The speed of sound in air is ~330m/s so sitting about a metre away will produce ~3ms delay. However the speed of the vibration through human flesh (far denser than air) is about 4 to 5 times faster than the speed in air. You will "hear/feel" the sound transmitted through your body far faster than the sound transmitted through air. This maybe why I'm always seeing this magical "1ms" value.


The 10ms (or 5ms, depending on the source) is a threshold - under which a human perceives the sound as "instant", even though - yes, physically - it is not actually instant.


When playing a software instrument via an external hardware controller (typically via MIDI over USB), even a tiny delay from the musician striking a key or a drum pad to the resulting audio out of the speaker can become very problematic for instruments with a very fast attack, where exact timing matters a lot to the performance. Examples include drums and percussion, pianos, many plucked type of sounds. With slow attack sounds like legato strings, extra latency is generally much less of a problem.


If you're trying to play along with something, synchronizing with the beat, the latency will completely destroy your ability to get into the grove right if what your playing is heard with a delay.


In consumer audio, you produce the sound and you're done.

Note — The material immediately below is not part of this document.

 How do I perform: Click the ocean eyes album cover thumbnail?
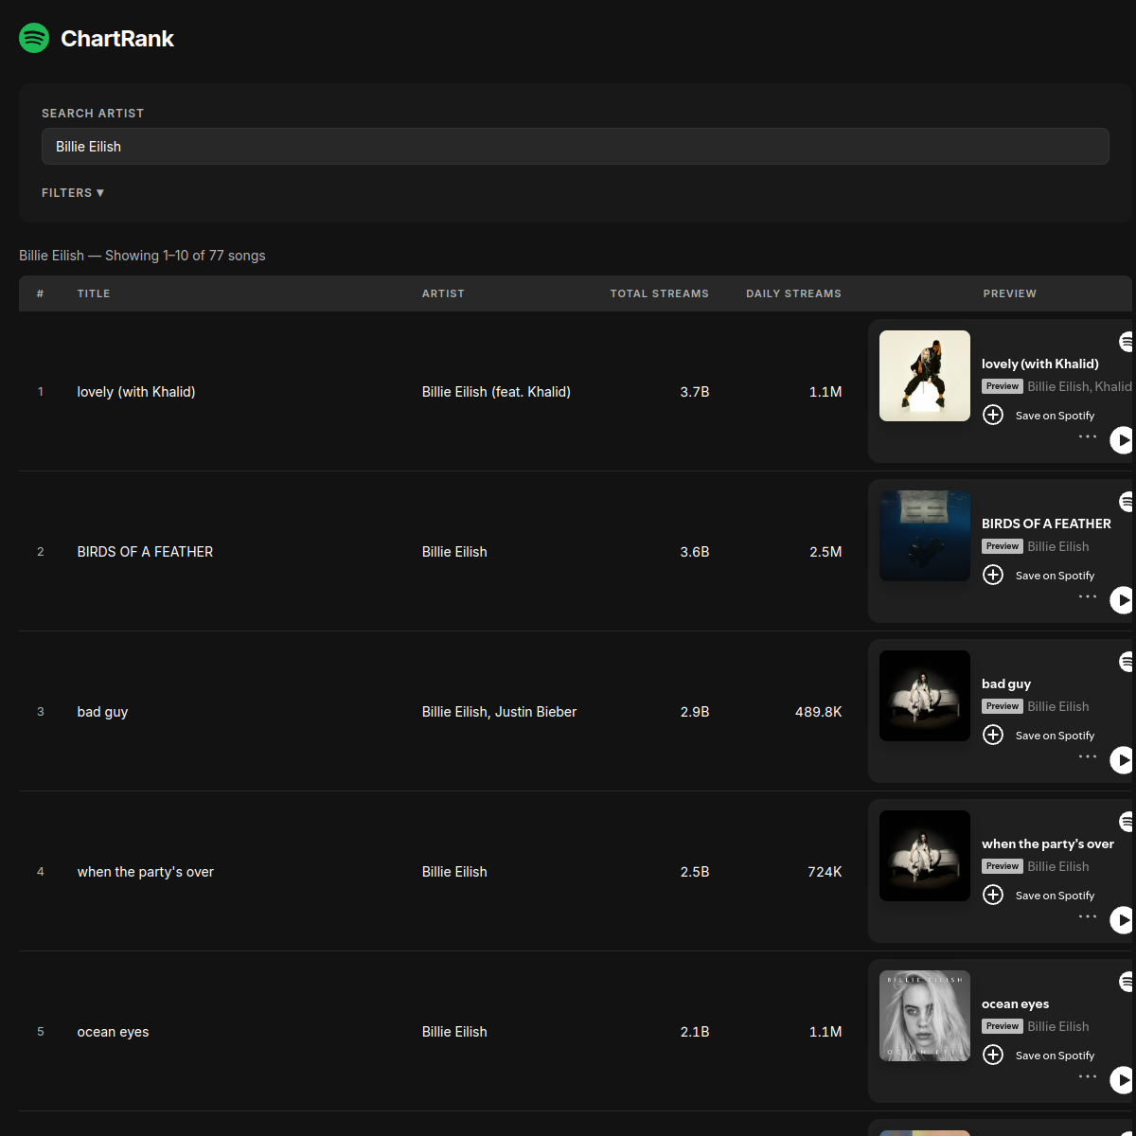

In devices used for musical performance, you produce audio, which then feeds into the brain of a musician, who then makes an decision to change their behavior in response to what they're hearing, which then effects the audio. Those constant round-trips through the brain make it very easy to notice latencies. (They pull you out of "the zone".)


Not sure what you mean by average consumer gear, but when I'm performing, anything higher than a 15ms round-trip latency is starting to have a negative effect on my ability to play tightly. I can do with more latency, but that's the point where it starts being unsettling or more tiresome.


That's necessarily going to be aspirational in at least some respects, though—it's limited by the hardware.


I wonder if there's a way for computers to self-measure round trip. Even if you have to plug an aux cord between the speaker + mic jacks.


My first paper as an undergrad measured MIDI round-trip by tapping the input and output MIDI wires and then looking at how the signals were offset: https://www.kmjn.org/publications/MIDI_ICMC04-abstract.html

For keyboard input, one paper (whose citation I can't seem to find) used a clicky mechanical keyboard, pointed a mic at the computer, and measured the offset between each corresponding pair of keyboard click and sound output.


That is the way to do it. In Ardour it is part of the audio setup.


People have done experiments using high-speed cameras and such.


When I saw the headline, I wondered/hoped if it was an OS with an audio/only UI. I'm sure this is cool, but a fully thought-out audio-only UI would be fascinating.


As you might have guessed, many audio-only UIs have been developed for blind people over the decades. One example of an audio-only PDA (from the time when the term "PDA" was still widely used) was the LevelStar Icon. (Disclosure: I did some contract work for LevelStar in 2005-2006 and was friends with the lead developer.) After some digging I found an old audio presentation about the LevelStar Icon here:

http://www.vibug.org/audio/vbg0407.mp3


I started developing a blind computing system in the late 80s based on a BBC Micro and a very early speech synthesizer.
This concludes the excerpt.